低位直肠癌主要是指病变位于直肠中下1/3段, 在齿状线下5 cm以外的直肠癌, 现今直肠癌为消化道最常见的恶性肿瘤[1]。本文研究指出46例低位直肠癌患者实施保肛手术治疗, 同时运用Miles手术治疗的46例患者的临床效果进行对比, 结果得出, 两组患者手术均顺利完成, 手术并发症差异无统计学意义, 术后随访, 肿瘤的复发率、患者生存率以及转移率均差异无统计学意义, 说明两种手术方法的治疗效果未见明显差异, 临床治疗效果较为理想;术后对两组患者密切随访, 因保肛手术将患者的肛管及直肠环完整的保留下来, 患者具有正常排便反射功能, 术后能够很快的恢复, 提升生活质量[2]。术中如果能够将直肠充分的游离, 平均可延长约2 cm, 同时根据TME术式实施操作, 确保切除组织边缘距离肿瘤至少2 cm, 这时的保肛手术是可行的。临床实践证明, 过分的关注保肛手术而放弃实施根治治疗的方法是不正确的, 但全部放弃保留肛门手术的方法也是错误的。是否实施保肛手术, 需要进行多个方面的考虑, 如患者的总体情况、年龄、肿瘤大小、骨盆情况、浸润深度以及分化程度等进行综合考虑。

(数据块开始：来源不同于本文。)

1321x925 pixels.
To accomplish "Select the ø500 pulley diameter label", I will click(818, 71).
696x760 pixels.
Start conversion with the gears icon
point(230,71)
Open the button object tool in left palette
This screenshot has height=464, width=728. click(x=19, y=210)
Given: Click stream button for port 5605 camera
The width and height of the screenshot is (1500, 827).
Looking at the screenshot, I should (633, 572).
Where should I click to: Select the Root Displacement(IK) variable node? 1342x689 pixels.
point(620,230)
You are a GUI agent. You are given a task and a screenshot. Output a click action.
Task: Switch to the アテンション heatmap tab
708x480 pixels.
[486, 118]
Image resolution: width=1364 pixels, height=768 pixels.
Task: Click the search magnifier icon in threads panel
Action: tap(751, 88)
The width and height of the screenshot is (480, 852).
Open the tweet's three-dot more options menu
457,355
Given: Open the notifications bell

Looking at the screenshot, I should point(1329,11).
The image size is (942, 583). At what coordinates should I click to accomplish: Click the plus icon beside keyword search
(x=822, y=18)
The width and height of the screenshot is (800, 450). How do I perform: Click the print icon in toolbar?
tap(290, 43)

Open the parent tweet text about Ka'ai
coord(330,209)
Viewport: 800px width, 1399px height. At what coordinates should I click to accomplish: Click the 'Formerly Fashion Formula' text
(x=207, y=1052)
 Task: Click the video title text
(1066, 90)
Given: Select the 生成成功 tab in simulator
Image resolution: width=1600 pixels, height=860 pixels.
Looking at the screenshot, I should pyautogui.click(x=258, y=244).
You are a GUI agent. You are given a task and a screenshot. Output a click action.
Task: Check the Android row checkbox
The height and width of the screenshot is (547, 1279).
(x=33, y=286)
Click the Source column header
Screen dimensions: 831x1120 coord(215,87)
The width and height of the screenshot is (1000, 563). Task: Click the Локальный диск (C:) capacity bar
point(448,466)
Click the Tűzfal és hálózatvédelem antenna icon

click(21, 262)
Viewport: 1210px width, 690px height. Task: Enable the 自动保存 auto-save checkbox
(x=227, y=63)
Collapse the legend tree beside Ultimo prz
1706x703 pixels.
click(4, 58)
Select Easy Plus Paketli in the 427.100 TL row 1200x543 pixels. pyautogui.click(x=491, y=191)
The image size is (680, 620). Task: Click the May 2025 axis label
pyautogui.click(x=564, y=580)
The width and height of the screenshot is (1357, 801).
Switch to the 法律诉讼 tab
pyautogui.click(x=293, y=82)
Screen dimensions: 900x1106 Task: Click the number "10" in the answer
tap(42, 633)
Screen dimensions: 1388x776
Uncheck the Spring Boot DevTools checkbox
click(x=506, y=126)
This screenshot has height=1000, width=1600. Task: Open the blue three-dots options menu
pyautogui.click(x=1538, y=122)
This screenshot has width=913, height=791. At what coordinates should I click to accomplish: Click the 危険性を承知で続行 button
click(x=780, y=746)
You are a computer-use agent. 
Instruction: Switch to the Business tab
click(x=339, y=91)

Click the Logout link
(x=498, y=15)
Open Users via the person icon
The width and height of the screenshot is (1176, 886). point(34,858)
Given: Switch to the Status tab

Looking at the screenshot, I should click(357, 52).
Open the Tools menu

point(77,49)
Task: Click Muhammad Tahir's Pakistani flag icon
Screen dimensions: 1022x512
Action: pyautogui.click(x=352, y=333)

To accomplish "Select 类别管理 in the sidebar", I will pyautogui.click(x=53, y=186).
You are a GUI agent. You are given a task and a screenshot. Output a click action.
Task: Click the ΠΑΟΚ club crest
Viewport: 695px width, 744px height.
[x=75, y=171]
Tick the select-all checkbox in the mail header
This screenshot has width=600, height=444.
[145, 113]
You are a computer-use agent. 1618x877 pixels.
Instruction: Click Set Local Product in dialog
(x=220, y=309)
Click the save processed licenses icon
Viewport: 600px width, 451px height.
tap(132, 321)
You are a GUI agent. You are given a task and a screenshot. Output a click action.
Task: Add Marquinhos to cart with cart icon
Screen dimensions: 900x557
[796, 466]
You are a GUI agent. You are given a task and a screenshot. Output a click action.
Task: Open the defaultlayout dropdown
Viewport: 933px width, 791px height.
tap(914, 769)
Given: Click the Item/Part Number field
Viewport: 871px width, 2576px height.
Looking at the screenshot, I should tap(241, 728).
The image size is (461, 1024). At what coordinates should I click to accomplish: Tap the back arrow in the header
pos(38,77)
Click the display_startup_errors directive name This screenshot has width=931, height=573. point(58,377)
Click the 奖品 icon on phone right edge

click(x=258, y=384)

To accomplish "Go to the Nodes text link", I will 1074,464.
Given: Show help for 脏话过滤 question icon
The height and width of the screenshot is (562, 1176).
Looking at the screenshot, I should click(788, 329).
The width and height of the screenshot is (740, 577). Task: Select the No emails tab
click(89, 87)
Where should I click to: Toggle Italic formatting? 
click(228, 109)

如果低位直肠癌患者满足下述几点既可以考虑保肛手术治疗:①早期患者病变只是位于肠壁或者肿瘤直径不超过3 cm的直肠癌;②病灶距离肛门很近, 但是患者拒绝实施Miles手术, 或者肿瘤距离肛缘4 cm以上;③病变临近部位无组织器官浸润;④虽然出现远处转移, 但是局部病灶仍可以实施切除手术。
综上所述, 低位直肠癌患者实施保肛手术不但能够根治疾病, 同时还能将肛门功能很好保留, 最大限度提高患者生活质量, 值得在临床上大力推广使用。
[1]田小林, 宋永襻, 聂祝清.低位直肠癌保肛手术进展.结直肠肛门外科, 2011, 17(3):190-193.
[2]崔龙.低位直肠癌手术方式的选择.外科理论与实践, 2010,15(2):96-99.